-- Opening Marker --

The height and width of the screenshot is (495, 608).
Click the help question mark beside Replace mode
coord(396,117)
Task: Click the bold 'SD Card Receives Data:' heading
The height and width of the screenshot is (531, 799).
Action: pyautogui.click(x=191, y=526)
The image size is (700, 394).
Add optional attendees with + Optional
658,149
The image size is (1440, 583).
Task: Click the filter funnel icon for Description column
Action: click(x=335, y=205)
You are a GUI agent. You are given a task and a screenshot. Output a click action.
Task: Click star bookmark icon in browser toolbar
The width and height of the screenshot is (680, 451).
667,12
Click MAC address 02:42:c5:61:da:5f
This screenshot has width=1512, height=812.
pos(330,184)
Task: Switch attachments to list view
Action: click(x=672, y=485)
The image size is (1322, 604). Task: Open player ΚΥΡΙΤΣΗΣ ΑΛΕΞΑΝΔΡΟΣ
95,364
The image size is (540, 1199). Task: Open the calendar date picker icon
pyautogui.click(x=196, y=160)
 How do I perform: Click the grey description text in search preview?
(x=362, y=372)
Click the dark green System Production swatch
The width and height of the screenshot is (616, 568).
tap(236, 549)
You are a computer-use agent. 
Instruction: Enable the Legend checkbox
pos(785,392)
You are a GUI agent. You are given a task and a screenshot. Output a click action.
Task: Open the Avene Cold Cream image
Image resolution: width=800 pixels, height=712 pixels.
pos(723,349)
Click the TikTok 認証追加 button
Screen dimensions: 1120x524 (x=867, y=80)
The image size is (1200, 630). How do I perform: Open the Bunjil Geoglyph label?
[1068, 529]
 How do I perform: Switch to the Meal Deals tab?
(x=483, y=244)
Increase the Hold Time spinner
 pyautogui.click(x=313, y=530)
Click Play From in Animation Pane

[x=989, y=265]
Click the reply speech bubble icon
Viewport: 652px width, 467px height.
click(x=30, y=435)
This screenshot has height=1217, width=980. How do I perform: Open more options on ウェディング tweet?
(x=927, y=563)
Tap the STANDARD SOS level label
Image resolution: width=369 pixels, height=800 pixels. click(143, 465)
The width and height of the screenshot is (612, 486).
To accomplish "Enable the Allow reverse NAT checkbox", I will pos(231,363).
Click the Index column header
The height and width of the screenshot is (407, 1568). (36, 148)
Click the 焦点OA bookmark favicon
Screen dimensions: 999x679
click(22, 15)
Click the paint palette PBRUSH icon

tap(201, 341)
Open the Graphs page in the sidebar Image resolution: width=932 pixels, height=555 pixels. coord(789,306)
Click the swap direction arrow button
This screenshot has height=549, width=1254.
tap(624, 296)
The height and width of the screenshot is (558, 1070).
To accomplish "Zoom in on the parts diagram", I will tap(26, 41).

-- Closing Marker --

Task to complete: Each record above has to be retyped exactly, with nothing left out.

Solution:
The height and width of the screenshot is (495, 608).
Click the help question mark beside Replace mode
coord(396,117)
Task: Click the bold 'SD Card Receives Data:' heading
The height and width of the screenshot is (531, 799).
Action: pyautogui.click(x=191, y=526)
The image size is (700, 394).
Add optional attendees with + Optional
658,149
The image size is (1440, 583).
Task: Click the filter funnel icon for Description column
Action: click(x=335, y=205)
You are a GUI agent. You are given a task and a screenshot. Output a click action.
Task: Click star bookmark icon in browser toolbar
The width and height of the screenshot is (680, 451).
667,12
Click MAC address 02:42:c5:61:da:5f
This screenshot has width=1512, height=812.
pos(330,184)
Task: Switch attachments to list view
Action: click(x=672, y=485)
The image size is (1322, 604). Task: Open player ΚΥΡΙΤΣΗΣ ΑΛΕΞΑΝΔΡΟΣ
95,364
The image size is (540, 1199). Task: Open the calendar date picker icon
pyautogui.click(x=196, y=160)
 How do I perform: Click the grey description text in search preview?
(x=362, y=372)
Click the dark green System Production swatch
The width and height of the screenshot is (616, 568).
tap(236, 549)
You are a computer-use agent. 
Instruction: Enable the Legend checkbox
pos(785,392)
You are a GUI agent. You are given a task and a screenshot. Output a click action.
Task: Open the Avene Cold Cream image
Image resolution: width=800 pixels, height=712 pixels.
pos(723,349)
Click the TikTok 認証追加 button
Screen dimensions: 1120x524 (x=867, y=80)
The image size is (1200, 630). How do I perform: Open the Bunjil Geoglyph label?
[1068, 529]
 How do I perform: Switch to the Meal Deals tab?
(x=483, y=244)
Increase the Hold Time spinner
 pyautogui.click(x=313, y=530)
Click Play From in Animation Pane

[x=989, y=265]
Click the reply speech bubble icon
Viewport: 652px width, 467px height.
click(x=30, y=435)
This screenshot has height=1217, width=980. How do I perform: Open more options on ウェディング tweet?
(x=927, y=563)
Tap the STANDARD SOS level label
Image resolution: width=369 pixels, height=800 pixels. click(143, 465)
The width and height of the screenshot is (612, 486).
To accomplish "Enable the Allow reverse NAT checkbox", I will pos(231,363).
Click the Index column header
The height and width of the screenshot is (407, 1568). (36, 148)
Click the 焦点OA bookmark favicon
Screen dimensions: 999x679
click(22, 15)
Click the paint palette PBRUSH icon

tap(201, 341)
Open the Graphs page in the sidebar Image resolution: width=932 pixels, height=555 pixels. coord(789,306)
Click the swap direction arrow button
This screenshot has height=549, width=1254.
tap(624, 296)
The height and width of the screenshot is (558, 1070).
To accomplish "Zoom in on the parts diagram", I will tap(26, 41).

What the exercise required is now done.